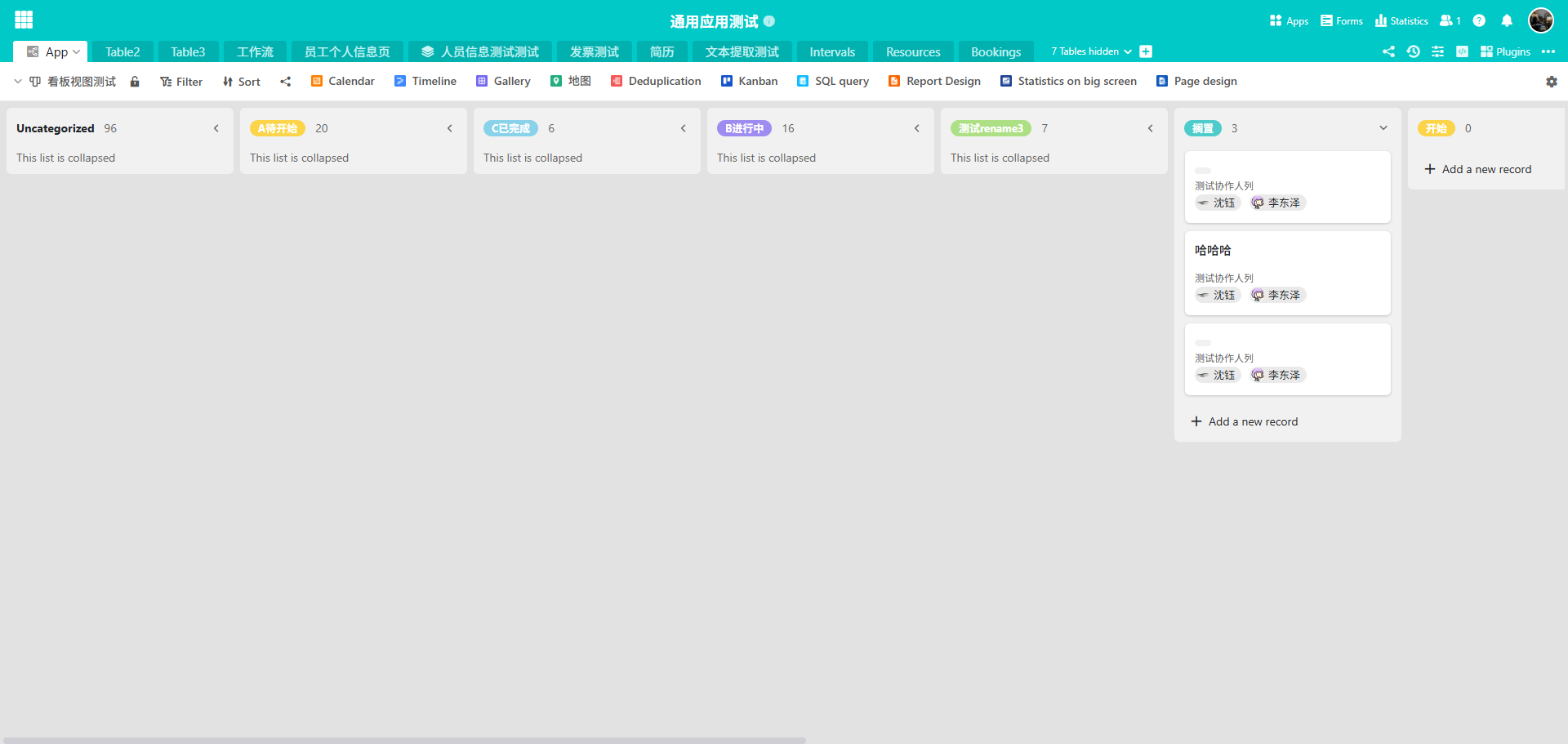The height and width of the screenshot is (744, 1568).
Task: Expand the view list chevron beside 看板视图测试
Action: [x=18, y=82]
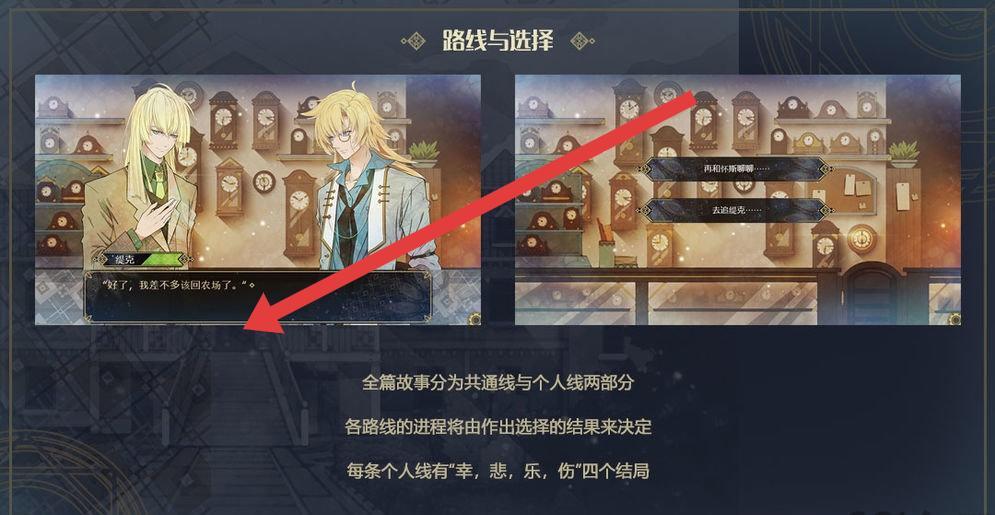This screenshot has width=995, height=515.
Task: Click the dialogue box reading 好了，我差不多该回农场了
Action: click(x=258, y=297)
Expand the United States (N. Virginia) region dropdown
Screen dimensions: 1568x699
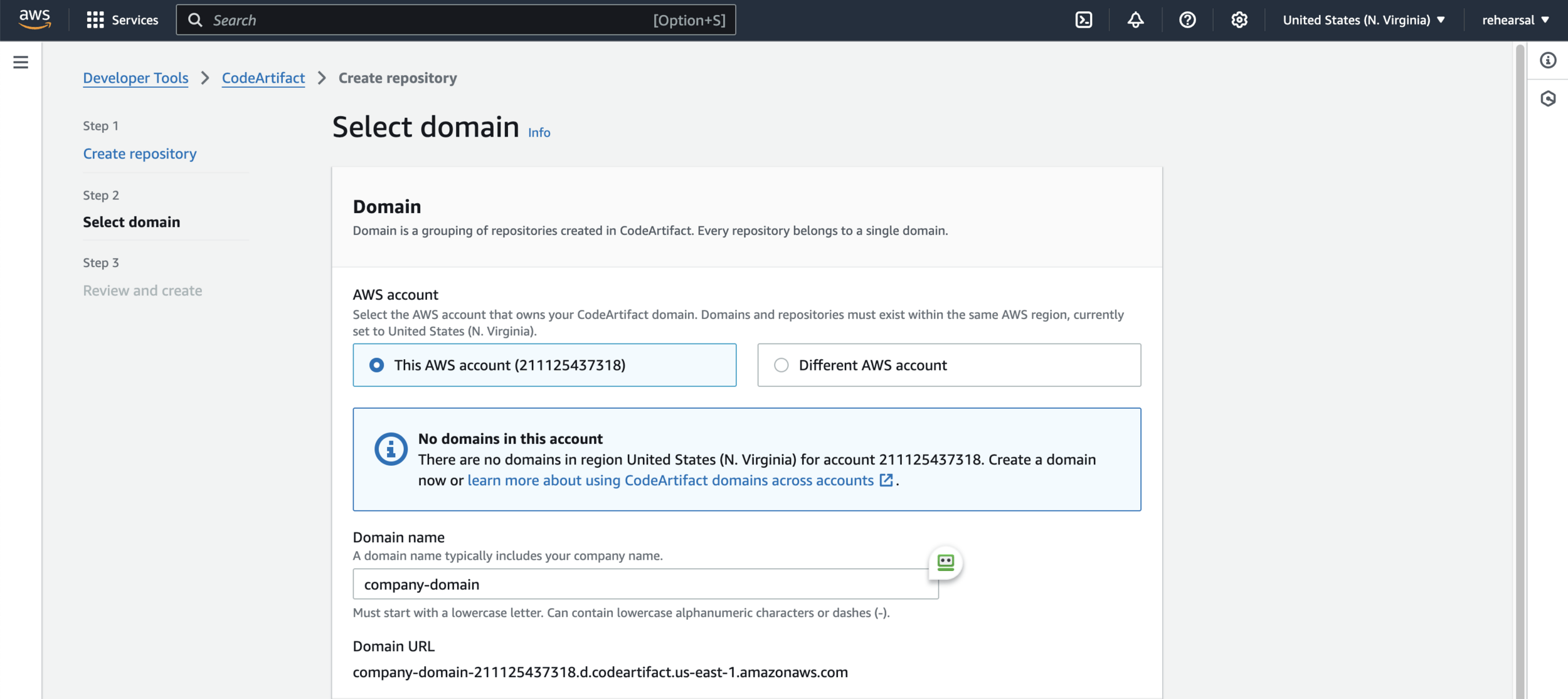pos(1364,20)
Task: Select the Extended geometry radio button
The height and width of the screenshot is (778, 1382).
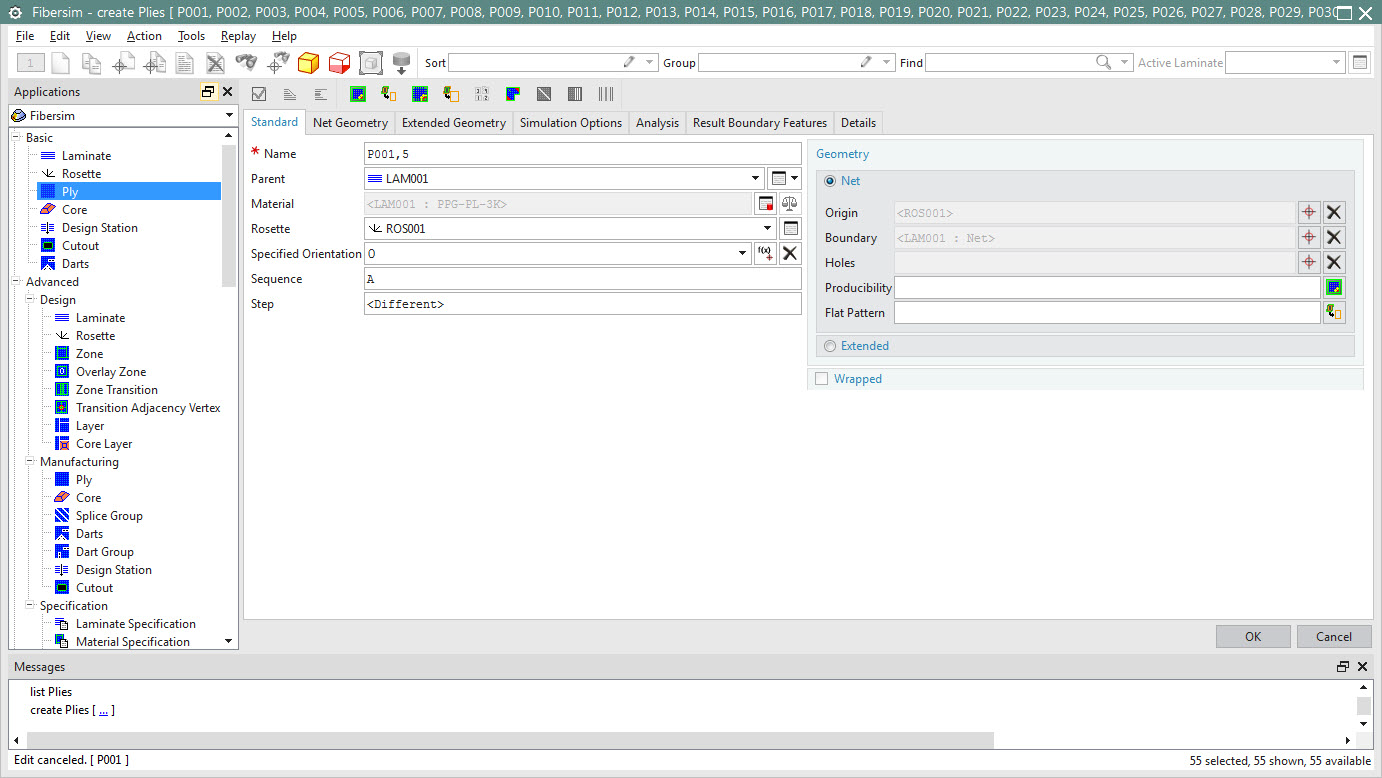Action: (830, 345)
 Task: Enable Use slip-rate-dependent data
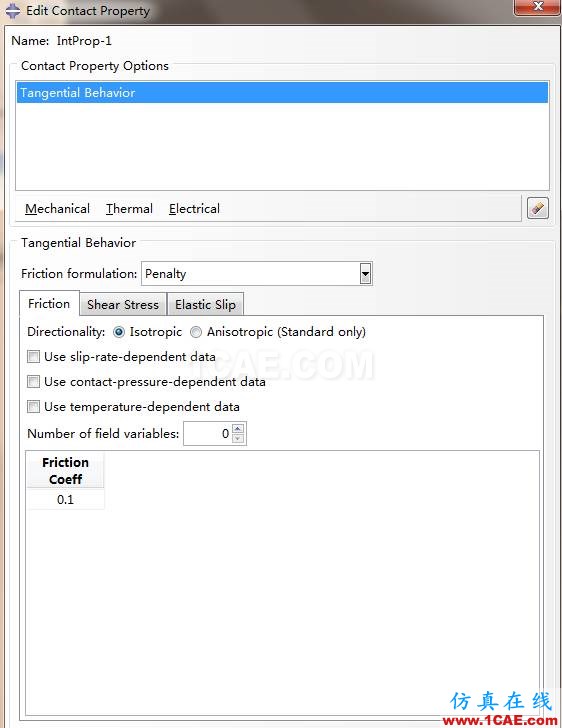pos(33,357)
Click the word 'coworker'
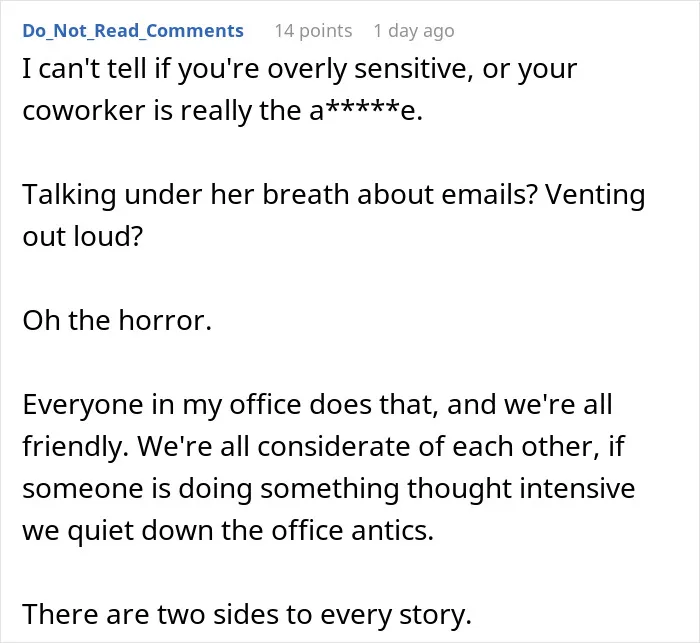Viewport: 700px width, 643px height. [x=84, y=111]
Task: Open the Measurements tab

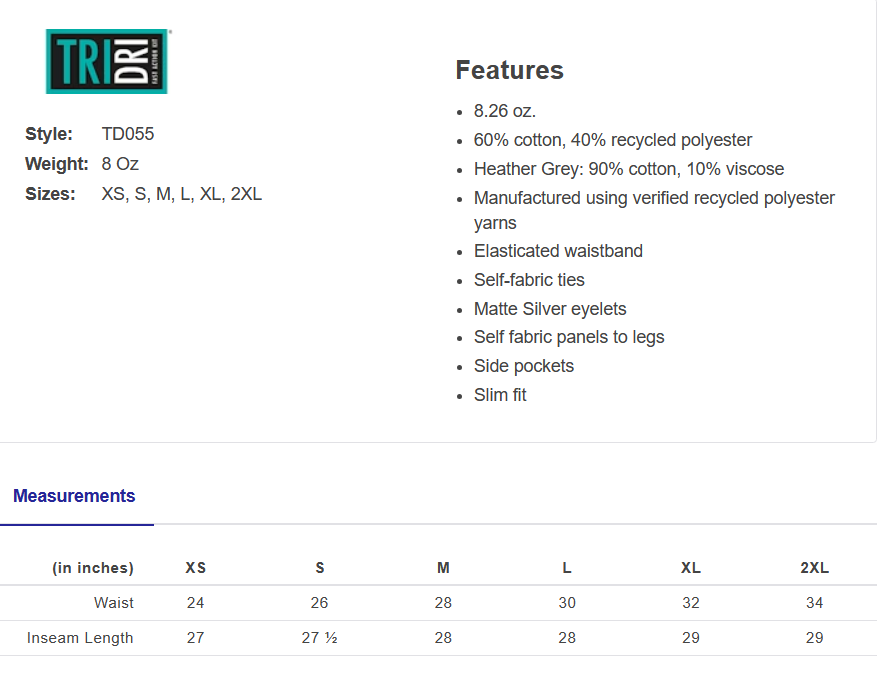Action: pos(74,496)
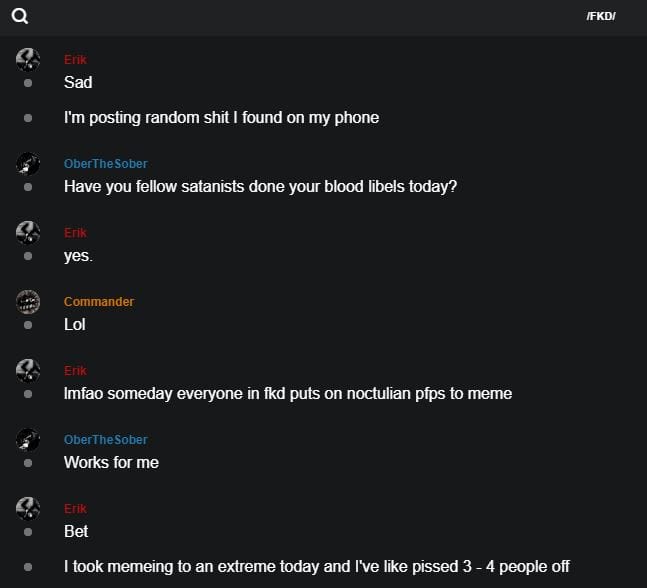Click Erik's avatar beside the "Bet" message
The height and width of the screenshot is (588, 647).
click(28, 508)
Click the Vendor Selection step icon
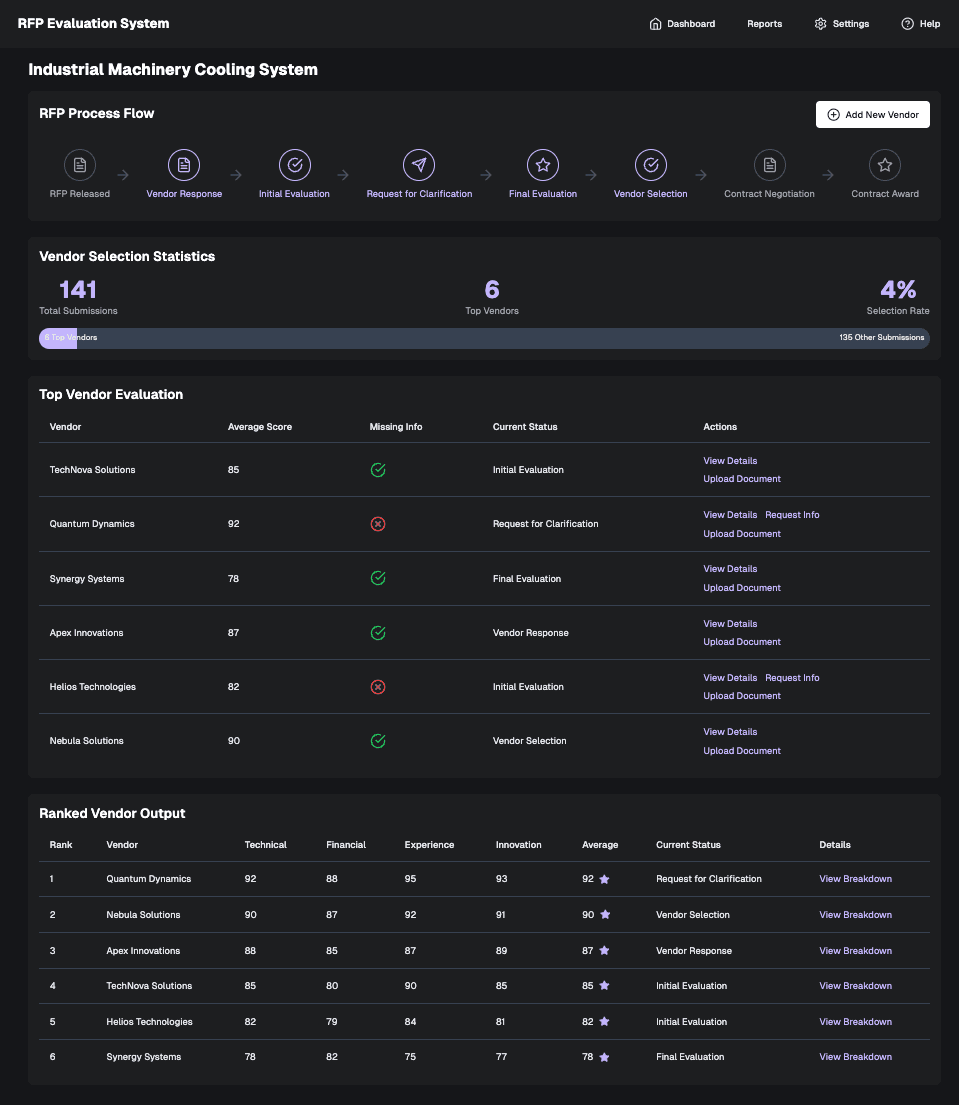This screenshot has height=1105, width=959. coord(650,165)
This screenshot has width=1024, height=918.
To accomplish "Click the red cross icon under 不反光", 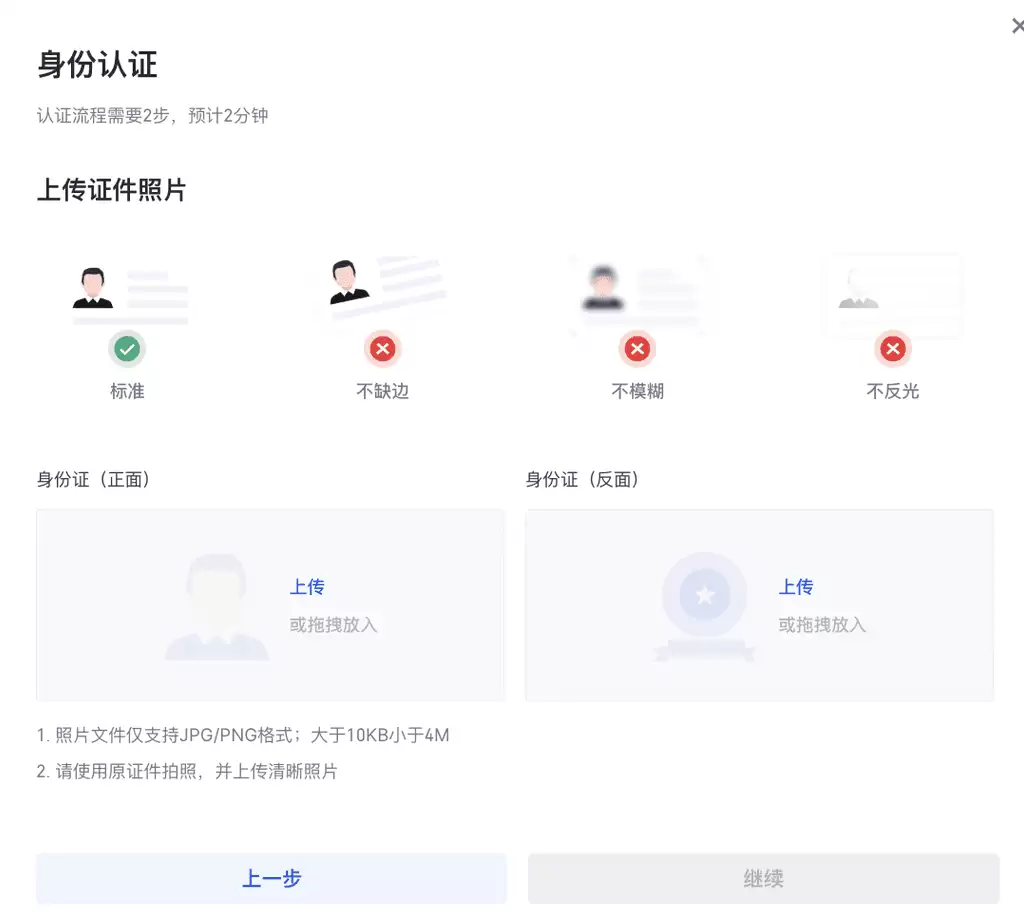I will (x=892, y=349).
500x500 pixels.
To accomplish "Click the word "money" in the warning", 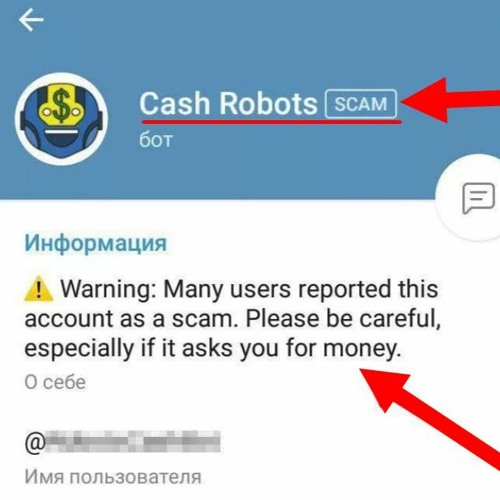I will (361, 350).
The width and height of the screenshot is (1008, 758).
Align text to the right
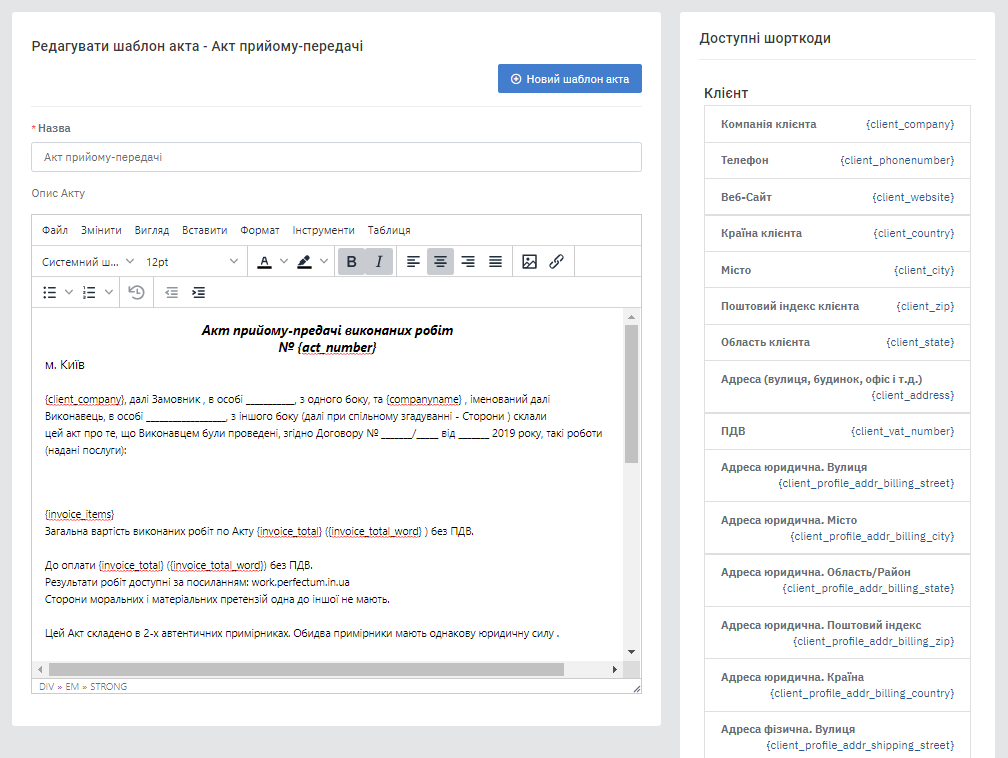coord(468,262)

···

**What is needed**
Please set down the items word for word, from the first line through the line containing "Action: (830, 345)", inclusive. Leave the pictures out.

**Answer for this exercise**
The height and width of the screenshot is (744, 1568).
Task: Expand the view list chevron beside 看板视图测试
Action: [x=18, y=82]
This screenshot has width=995, height=515.
Task: Click the dialogue box reading 好了，我差不多该回农场了
Action: click(x=258, y=297)
Expand the United States (N. Virginia) region dropdown
Screen dimensions: 1568x699
pos(1364,20)
Task: Select the Extended geometry radio button
The height and width of the screenshot is (778, 1382).
Action: (830, 345)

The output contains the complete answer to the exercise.